Have you ever had a random realization that you have used a certain term or phrase in too many conversations to count, but have never actually researched the true definition?

I just had that moment.

It is a word we hear many times, especially as it relates to discussions we care most about.


I have used the word before, and could offer a solid attempt at describing what it means. Could I recite the actual dictionary definition, though? Nope! I decided to look it up, and I was actually rather disappointed. Now, allow me to explain. Don’t get me wrong. I am certainly not disagreeing with the dictionary, and absolutely agree that it is important to “support or recommend a particular cause” (which, in case you were wondering, is the definition). But, we hear many times how important it is to be advocates for agriculture and, in that use of the word, I think we are missing an important link: education.

One of my favorite books is The Man Who Fed the World by Leon Hesser. The book is a biography of Norman Borlaug, the Father of the Green Revolution. This man changed the world of food production and saved hundreds of millions of lives from starvation in the process. Did he do so by discovering a high-yielding variety of wheat, and then simply “recommending the cause?” Of course not!

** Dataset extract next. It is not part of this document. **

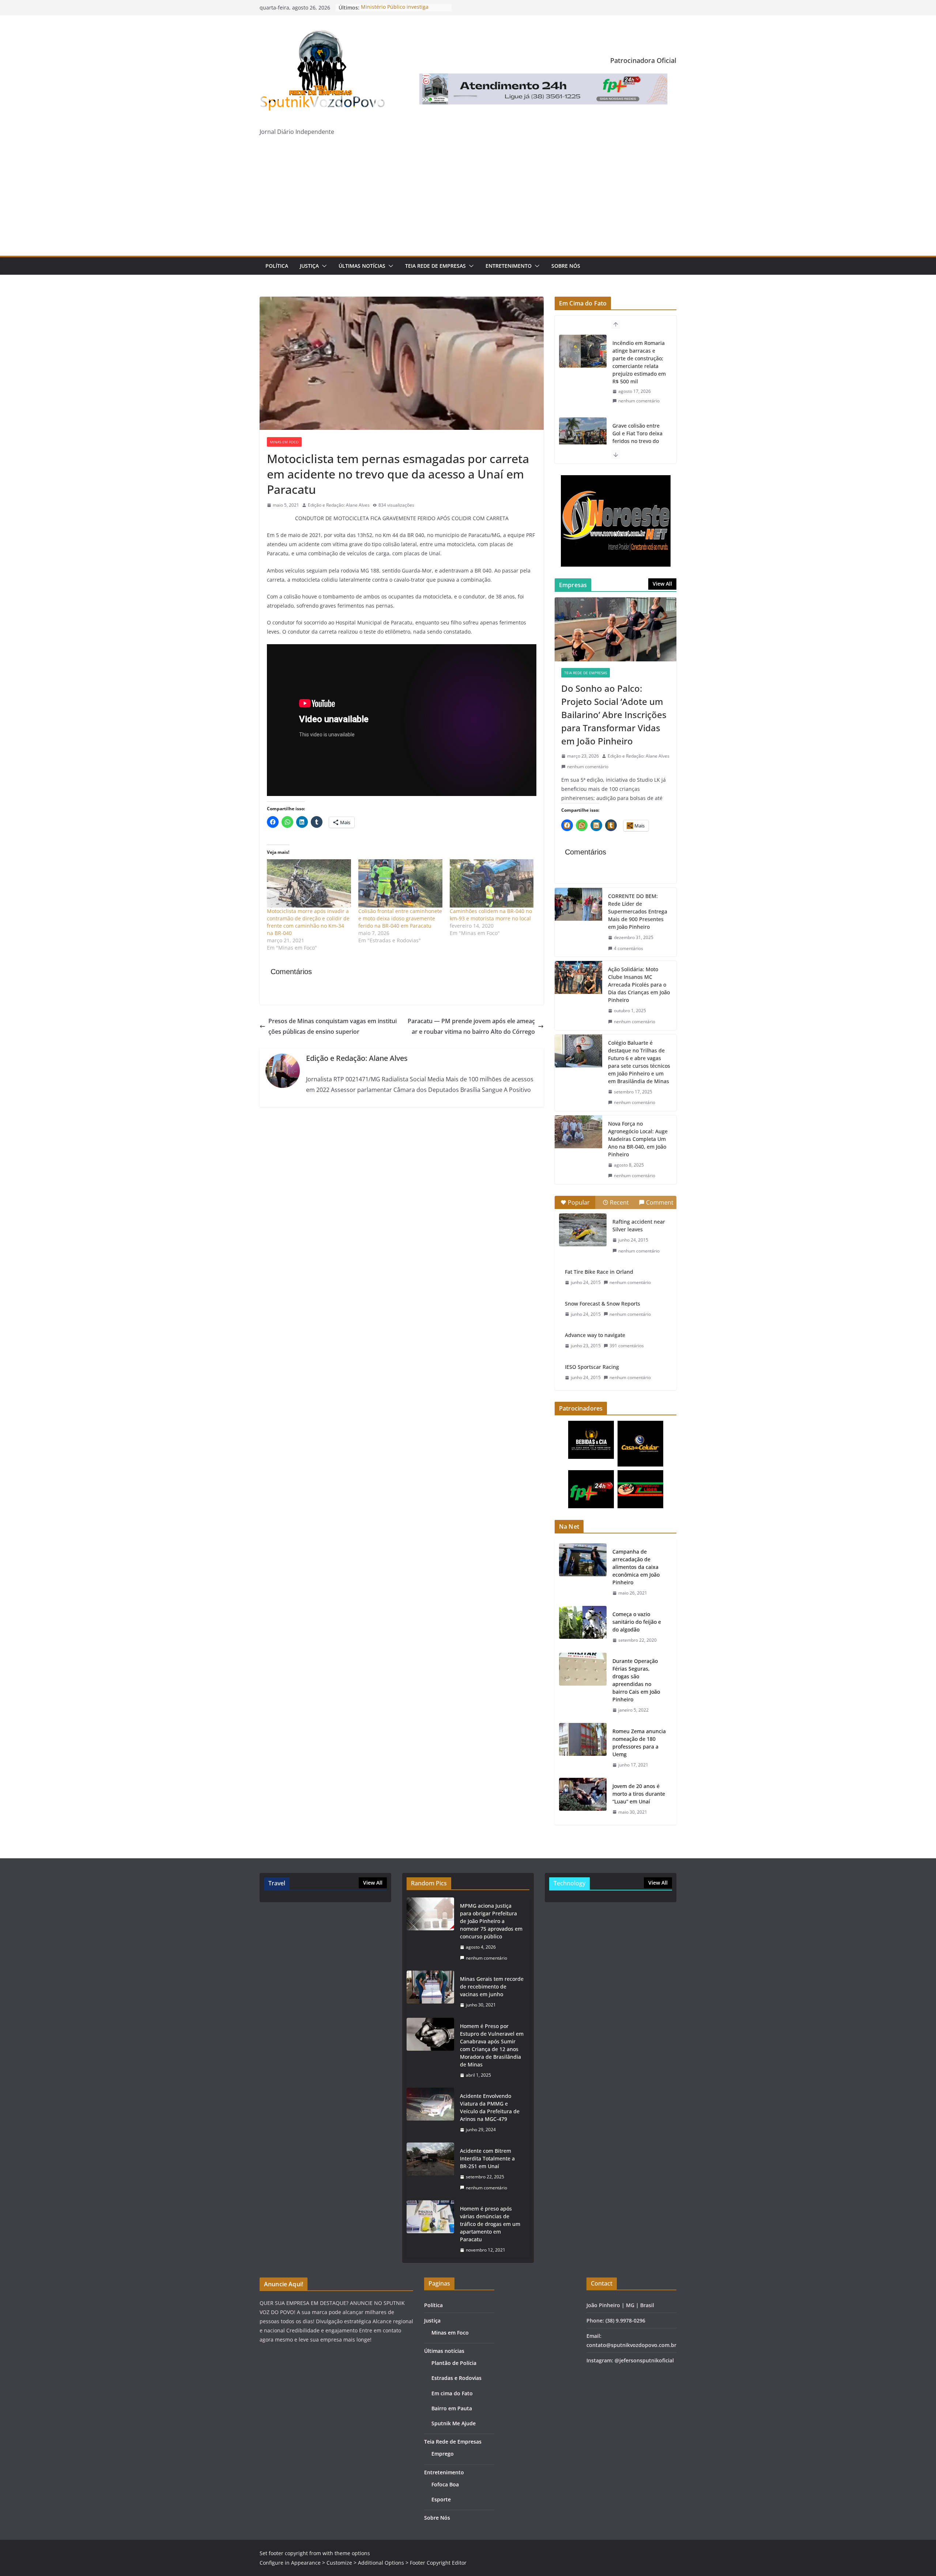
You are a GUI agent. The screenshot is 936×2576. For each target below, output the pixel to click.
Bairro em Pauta (451, 2408)
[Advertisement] (468, 201)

He educated scientists and producers around the world to utilize what he discovered.

The education that occurred throughout the years of the Green Revolution was two-way. Borlaug was constantly educating himself in his area of expertise – plant pathology and genetics – in order to continue making such incredible scientific advancements. He also knew that both modern technology and natural resources differed greatly in different areas of the world, and was constantly educating himself of the different needs. Knowing that he wanted his efforts to continue to expand, he worked to educate other scientists on his findings, and those scientists were willing learn more and accept these advancements. Producers were willing to become educated on this new method of production, and began to implement it into their own practices. Individuals around the world had questions, and it is through the questions that were asked and answered that Borlaug and those he worked with were able to revolutionize production agriculture and feed the world.

I was not raised in a family that earned its primary income in production agriculture. But, I was raised in rural America, around those who produce to feed the world and were willing to answer my questions. It has been through those questions and conversations that I have gained a true appreciation for the hard work, responsibility and stewardship of those who dedicate their livelihoods to agriculture.

Take that dictionary definition and place the word “education” within it, and allow true education to lay the foundation. Have questions? Ask them!